Натали вытаращила глаза.
– А почему ты был в нескольких минутах от того, чтобы не появиться на свет?
– Мой отец вышел из дому за сигаретами сразу же после того, как я был зачат. Он споткнулся, упал, ударился головой о камень и умер. Сперматозоиды, оплодотворившие яйцеклетку, из которой и появился я, только-только успели выйти наружу. Я не шучу, речь идет о минутах. Я был не больше одного деления клетки от роду. Мама утверждает, что папе так хотелось покурить, что ей пришлось уговаривать его сначала заняться любовью. Так что… жизнь моя висела на волоске, можно так сказать. С другой стороны, так обстоит дело со всеми людьми. Все это настолько невероятно – почему на свет появляемся именно мы. Просто в моем случае это особенно отчетливо видно. – Он пожал плечами. – Хотя откуда мне знать? Может быть, это просто генетика. В роду моего отца, похоже, у всех в крови радостное отношение к жизни. А вот со стороны матери, наоборот, сплошная шизофрения и депрессия.
Натали поняла, к чему идет разговор, и поспешила его закончить.
– Все-таки хорошо быть жизнерадостным, – сказала она, подняв брови.
– Ну-у!.. – он скорчил гримасу. – Жизнерадостный. Звучит прямо-таки сексуально.
Он сделал глоток пива. Натали рассматривала его руку, в которой он держал бутылку. Длинные тонкие пальцы. Как бы они дотрагивались до ее кожи, если бы она позволила, как ласкали бы грудь, как проникали внутрь?
– А ты?
– Что я?
– Какие у тебя скрытые дефекты? – спросил Юханнес, ставя бутылку.
Натали продолжала рассматривать рисунки на стене.
– Во всяком случае, такого количества радости во мне нет, – произнесла она.
Какое-то время они молчали. Слышался только звук ее шагов, когда она переходила от картины к картине.
– Ничего страшного, – сказал он наконец осторожно и подошел к ней. Положил руку ей на спину. – Во мне ее столько, что хватит на двоих.
Натали повернулась к нему, и что-то у нее внутри оборвалось.
Они долго стояли и смотрели друг на друга. Юханнес не отводил взгляда, не пытался разрядить обстановку шуткой, просто принимал все как есть. Чувство чистоты, близости, контакта.

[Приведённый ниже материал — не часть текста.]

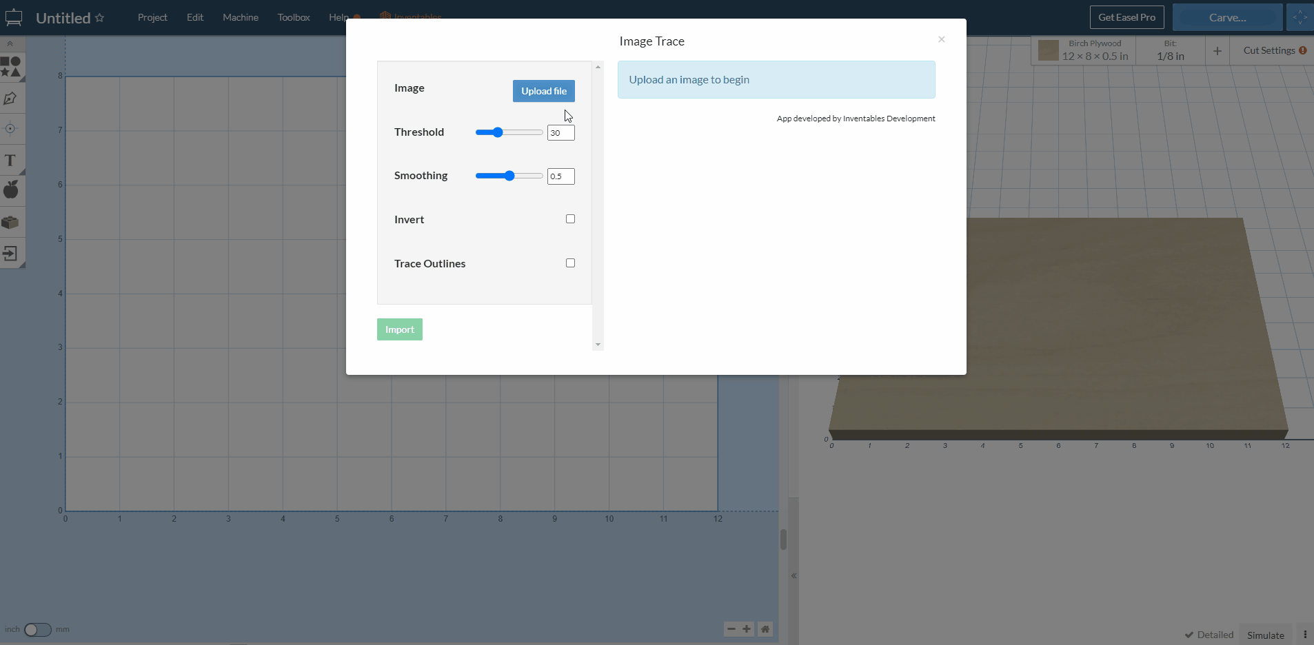Reset canvas view with home icon
The height and width of the screenshot is (645, 1314).
point(765,628)
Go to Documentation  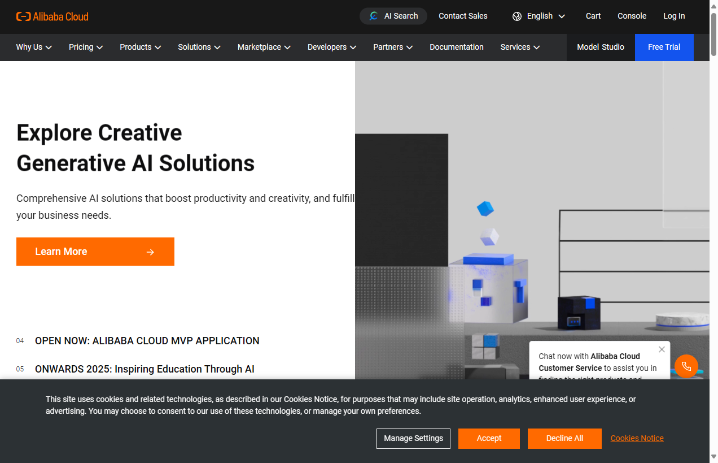coord(457,47)
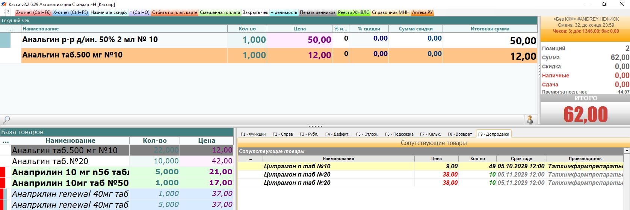Click the cashier person icon

(x=530, y=120)
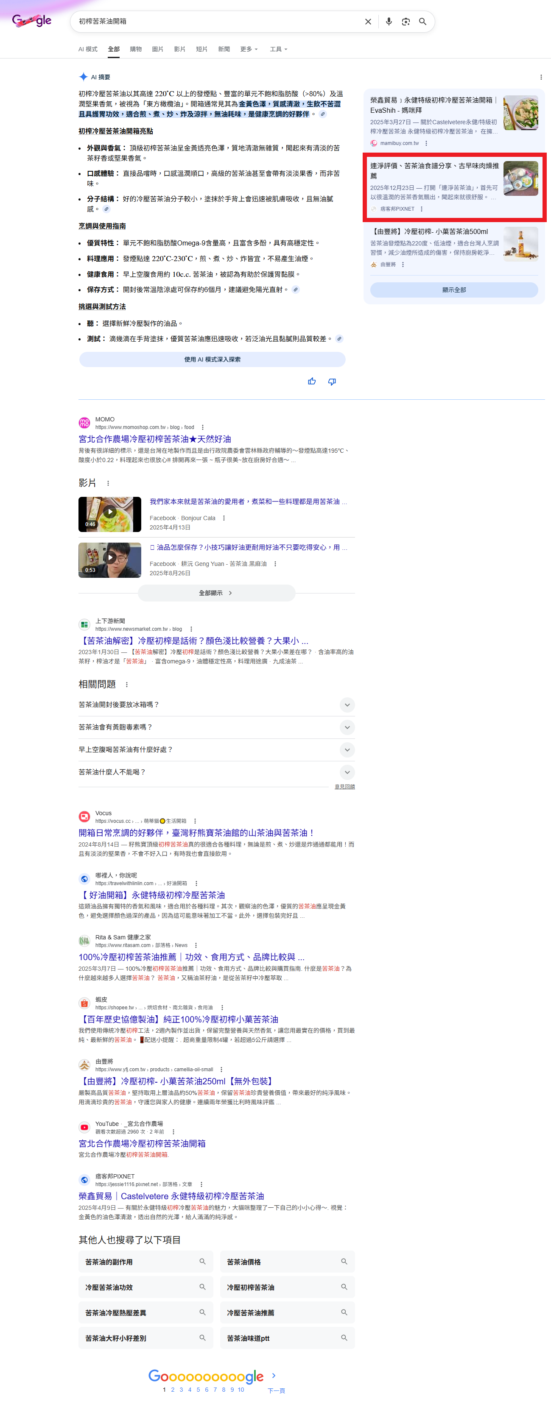The image size is (551, 1404).
Task: Switch to the 購物 tab
Action: tap(135, 49)
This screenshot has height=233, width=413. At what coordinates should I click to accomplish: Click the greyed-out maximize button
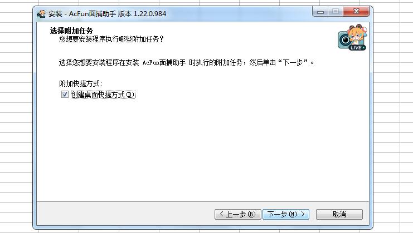[x=336, y=11]
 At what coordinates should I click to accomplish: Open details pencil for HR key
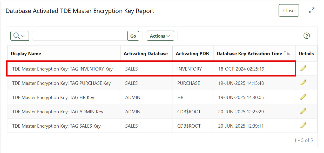(303, 97)
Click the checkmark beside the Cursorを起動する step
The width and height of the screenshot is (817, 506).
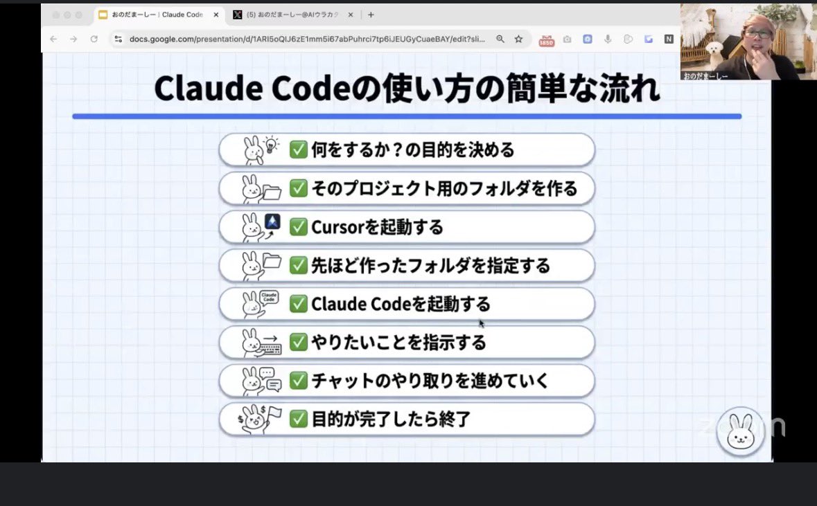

Свет играл в его карих глазах, скользил по кругу, останавливался, разворачивался. Через несколько секунд или минут она дотронулась кончиками пальцев до его руки, затем сняла с него свитер. Они раздевали друг друга прямо на полу в коридоре, сбрасывая одежду так же быстро, как опадает листва с осенних каштанов, и сплелись наконец в едином клубке из кожи и волос, рук и ног. Потом за руку дошли до кровати и уснули.
7
На следующее утро Натали проснулась с давящим ощущением глубокого недовольства в груди.